What is asked:
Return, word for word, the lines of the material from the one containing "Task: Click permit number 20200957+C" through the one containing "[x=210, y=183]", inclusive, and leave the pictures out of your answer.

Recorded data:

-------------------------

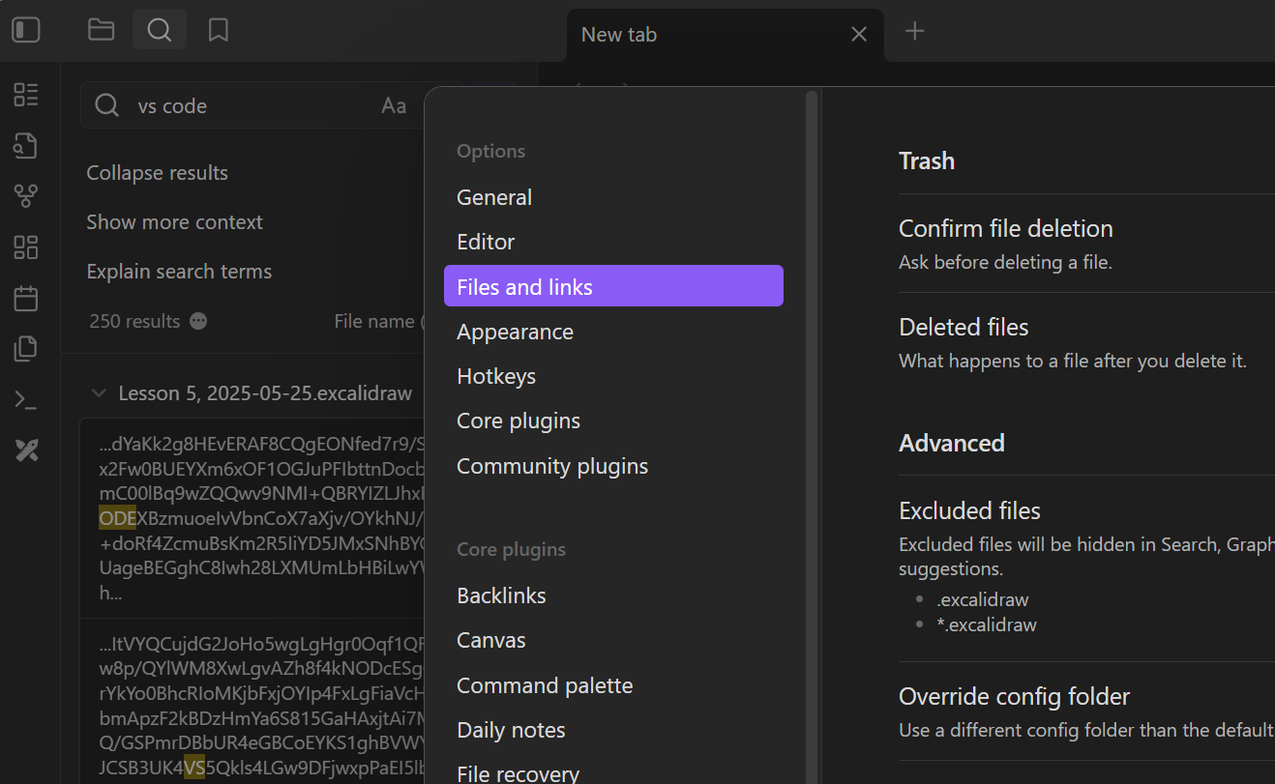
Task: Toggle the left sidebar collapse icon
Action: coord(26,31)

-------------------------

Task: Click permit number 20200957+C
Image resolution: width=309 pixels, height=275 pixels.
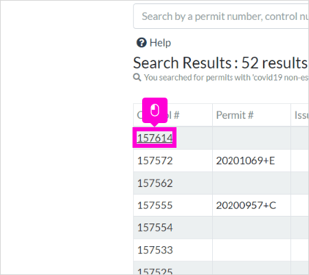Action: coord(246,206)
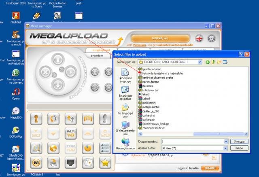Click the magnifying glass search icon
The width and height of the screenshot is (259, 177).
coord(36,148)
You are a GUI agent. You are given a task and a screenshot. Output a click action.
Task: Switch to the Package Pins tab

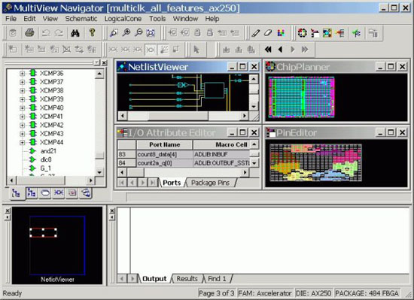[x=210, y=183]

-------------------------

Solution:
Task: Click permit number 20200957+C
Image resolution: width=309 pixels, height=275 pixels.
Action: coord(246,206)
Click the magnifying glass search icon
The width and height of the screenshot is (259, 177).
coord(36,148)
You are a GUI agent. You are given a task and a screenshot. Output a click action.
Task: Switch to the Package Pins tab

[x=210, y=183]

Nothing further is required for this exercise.